[Problem to solve]
Return the lines exactly, everything from the line containing "Task: Open the Extensions puzzle icon" down to the line containing "How do I perform: Click", including both of those lines, and leave the pictures out.

[Exercise inputs]
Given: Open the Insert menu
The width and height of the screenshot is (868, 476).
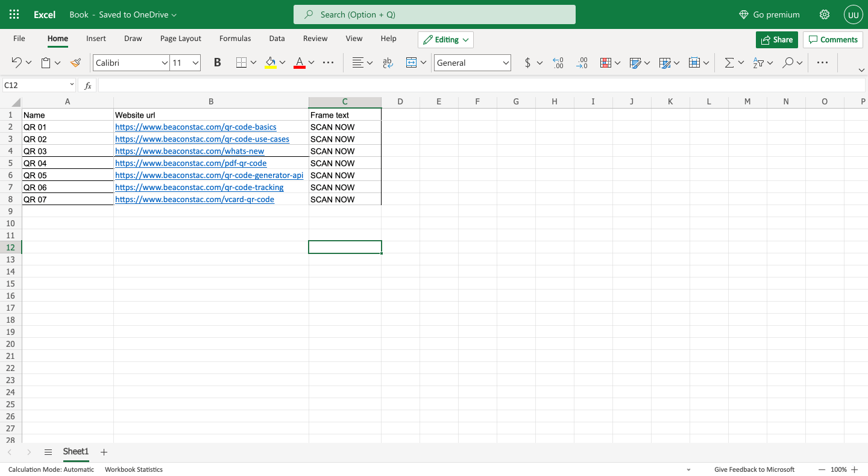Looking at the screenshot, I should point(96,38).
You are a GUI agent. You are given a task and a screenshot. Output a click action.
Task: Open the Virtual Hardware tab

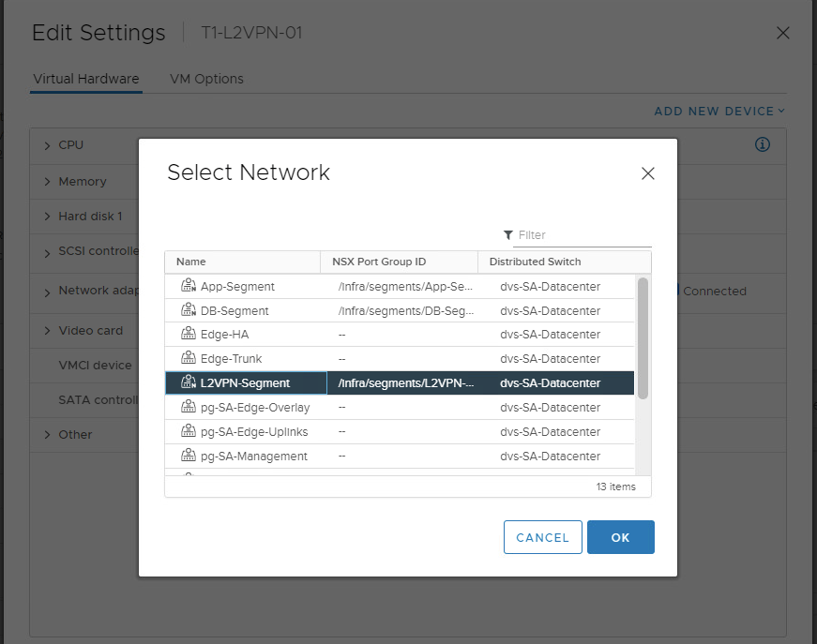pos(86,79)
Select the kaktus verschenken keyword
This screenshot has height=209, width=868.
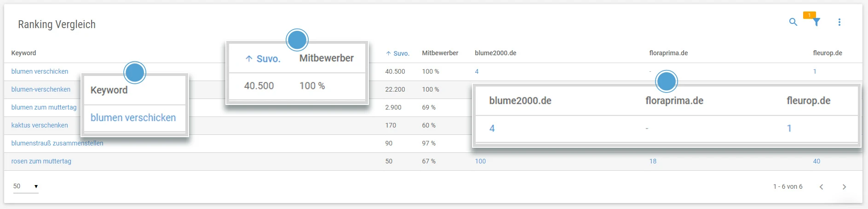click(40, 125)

* * *

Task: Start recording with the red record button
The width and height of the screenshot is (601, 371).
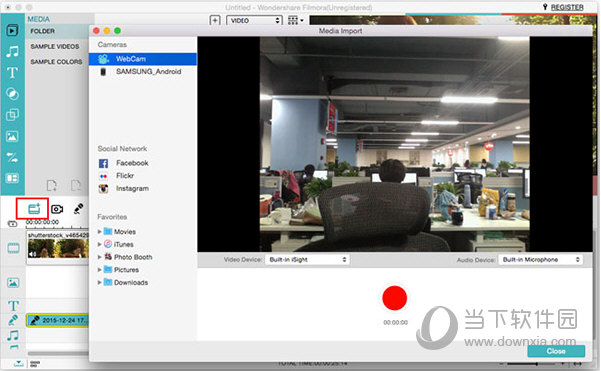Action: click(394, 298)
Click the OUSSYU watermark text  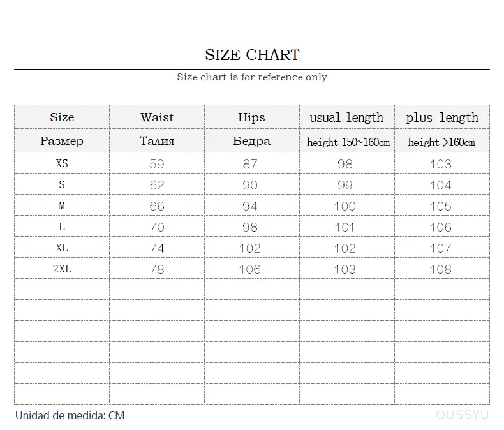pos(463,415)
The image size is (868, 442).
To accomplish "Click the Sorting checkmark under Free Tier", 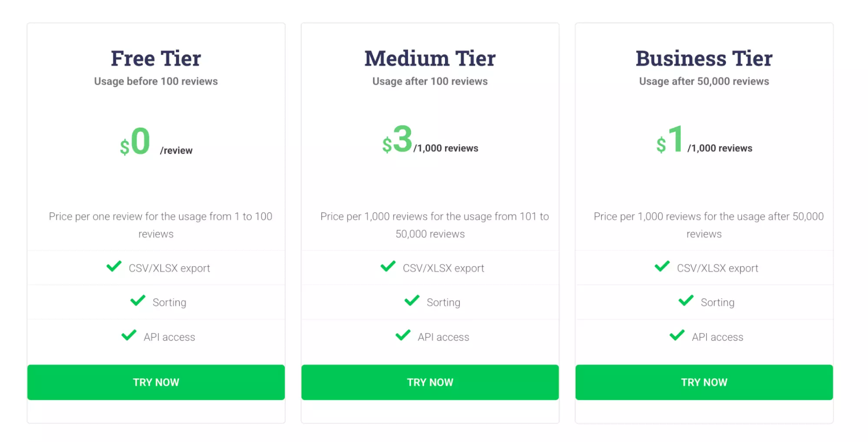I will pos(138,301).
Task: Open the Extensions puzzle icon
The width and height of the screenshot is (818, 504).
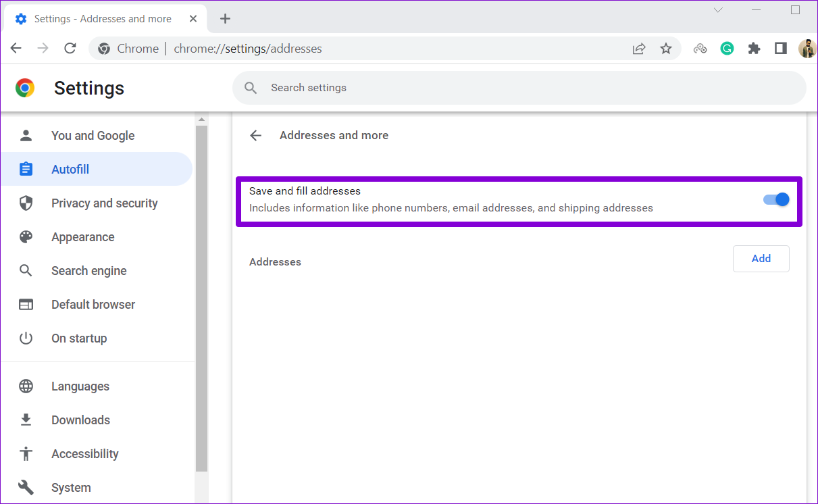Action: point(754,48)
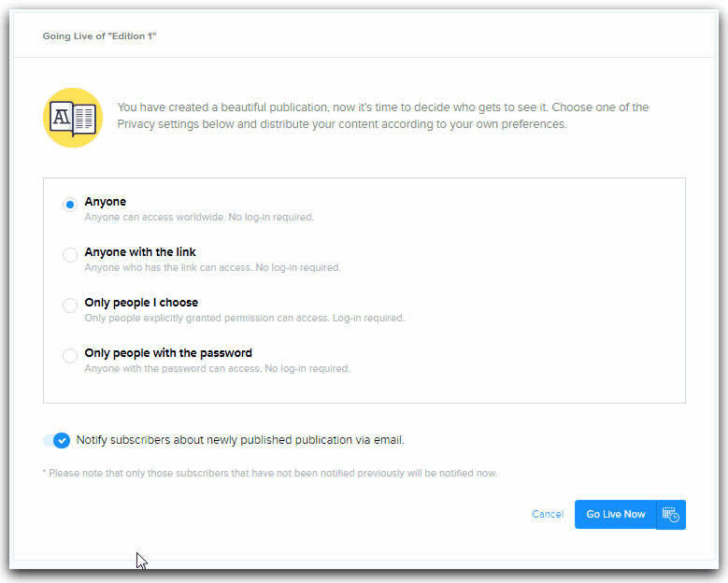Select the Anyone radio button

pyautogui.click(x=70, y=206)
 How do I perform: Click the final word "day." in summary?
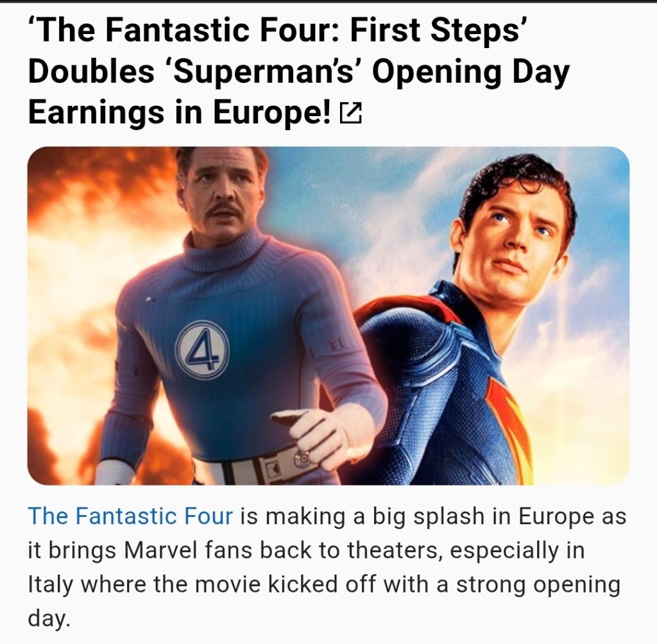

...

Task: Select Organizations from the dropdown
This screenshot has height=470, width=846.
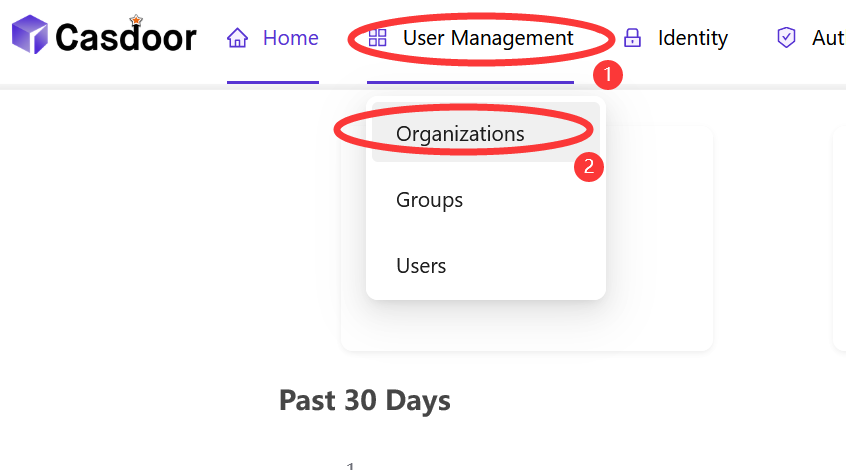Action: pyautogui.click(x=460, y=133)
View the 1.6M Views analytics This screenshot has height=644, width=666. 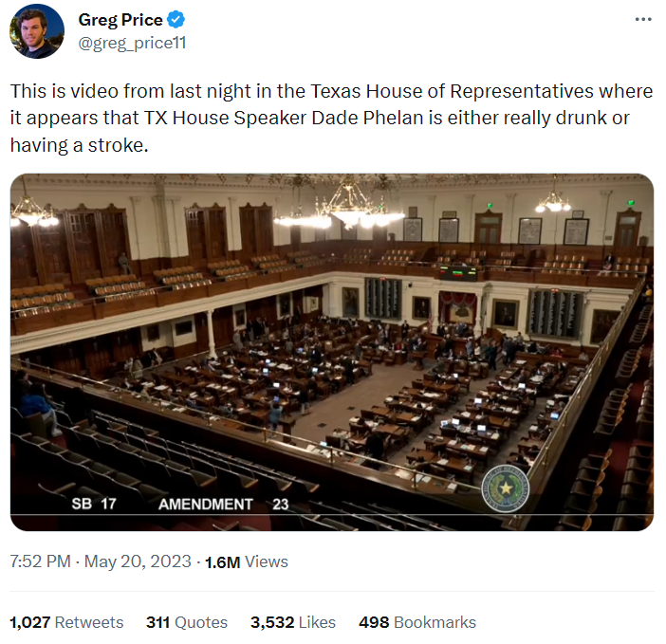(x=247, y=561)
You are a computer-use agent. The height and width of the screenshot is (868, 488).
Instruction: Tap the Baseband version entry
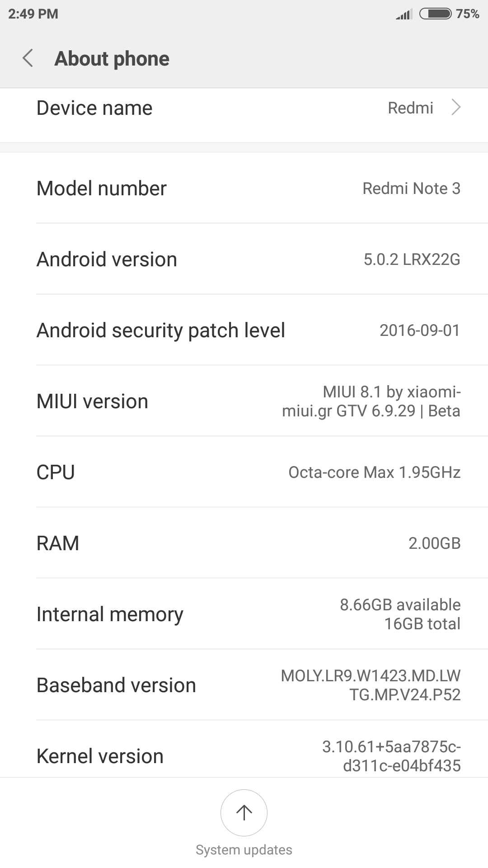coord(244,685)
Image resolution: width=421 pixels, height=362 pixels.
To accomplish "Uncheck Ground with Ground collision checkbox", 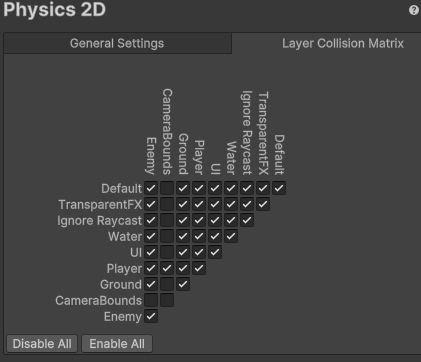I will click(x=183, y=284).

[Response]
Task: Open the Extensions puzzle icon
The width and height of the screenshot is (818, 504).
Action: point(754,48)
Select the Anyone radio button

pyautogui.click(x=70, y=206)
 How do I perform: Click the final word "day." in summary?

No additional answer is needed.